Fondation Maeght, une architecture de lumière

Fondation Maeght

Fondation Maeght

On ne peut pas passer près de Saint Paul de Vence sans se rendre à la fondation Maeght. D’ailleurs, j’ai déjà raconté ma découverte de Arroyo dans ce lieu. Ce lieu magnifique accroché sur les hauteurs capte l’exceptionnelle lumière de la région. Imaginée par Aimé et Marguerite Maeght en collaboration avec Josep Lluis Serp  à l’architecture méditerranéenne lumineuse, la fondation Maeght nous présente ses collections aussi bien à l’intérieur que dans le cadre magnifique de ses jardins. La conception et sa réalisation a été possible grâce à l’engagement de leurs amis artistes (Miro, Chagall, Giacometti, Braque, Calder,…  On peut dire qu’ils savaient choisir leurs amis ! Il faut surtout saluer le caractère visionnaire de ces collectionneurs qui fait de cette fondation un lieu dédié à la création de notre époque.




Une lumière étonnante

A chaque fois que j’arpente les bâtiments, je suis ébloui par la qualité de la lumière dans laquelle sont baignées les œuvres. Une architecture intelligente avec un éclairage naturel indirect apporte toute la douceur nécessaire. De larges quart de tube sur la longueur du toit captent la lumière, la surface arrondie permet de réfléchir les rayons en les diffusant à l’intérieur du bâtiment. Le résultat est un éclairage spatial sans point chaud qui pourrait endommager le œuvres ou gêner la visite. Vous me direz : « mais alors, on est dans un tube sans ouverture vers l’extérieur ! » Et bien non, chaque pièce dispose d’une possibilité de voir l’extérieur.
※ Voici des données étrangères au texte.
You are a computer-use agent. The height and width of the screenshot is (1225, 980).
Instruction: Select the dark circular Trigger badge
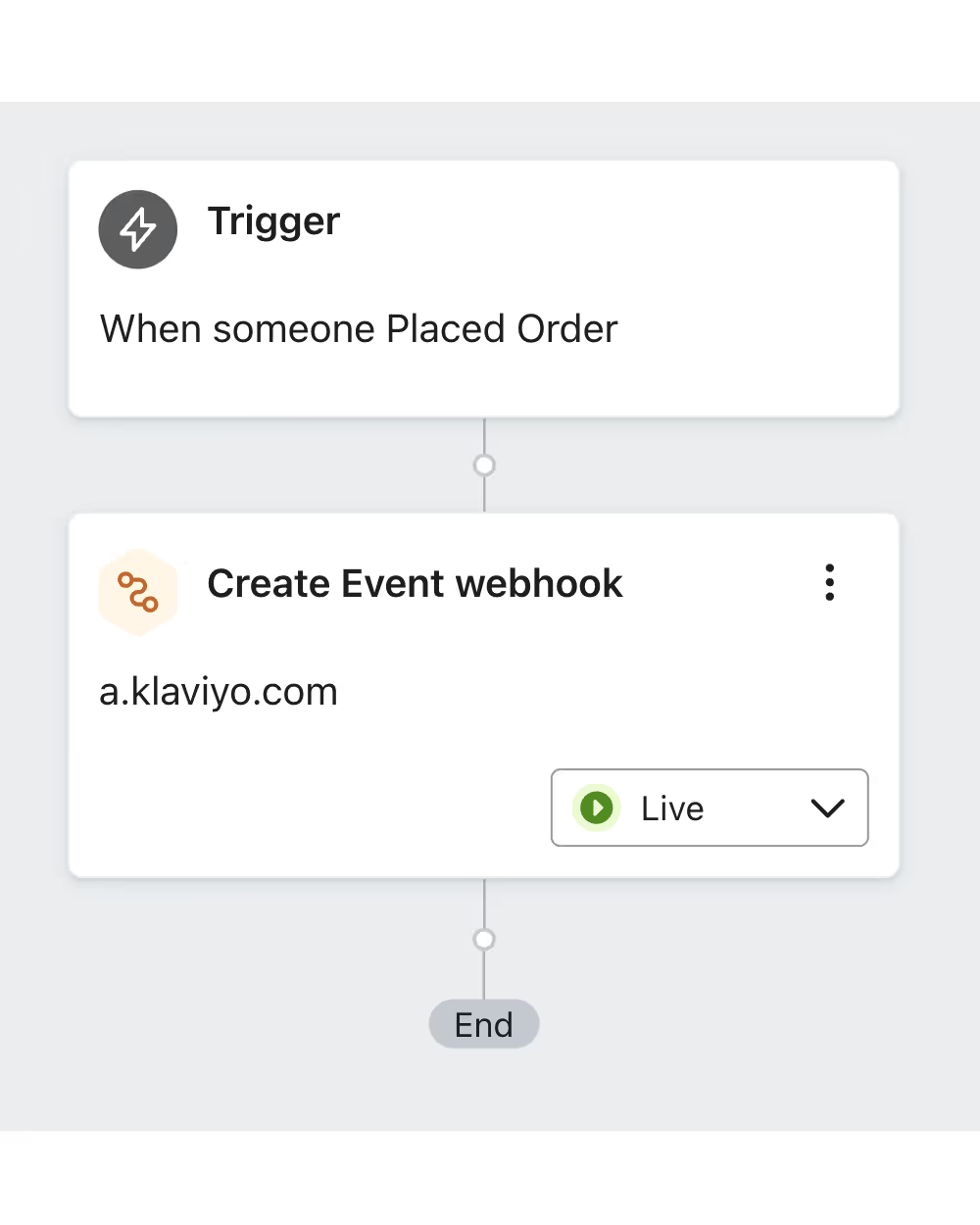[137, 228]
A chaque instant, d’un coup d’œil, on bénéficie soit d’une vue sur le paysage extérieur, soit sur les bassins, et d’immenses baies vitrées complètent certaines pièces mais sans jamais éblouir.

Du grand art

Habituellement, les lieux d’exposition des région ensoleillées, fournissent des salles ou une architecture occultées. Si la fraîcheur est appréciable en été, il manque souvent ces ouvertures sur l’extérieur pour en faire des lieux de vie. L’architecte Josep Lluis Serp a réussi le tour de force, d’apprivoiser la lumière, de la capter, de la diriger sans la brusquer, de nous offrir à chaque instant une possibilité au regard de s’échapper vers un extérieur baigné dans la lumière.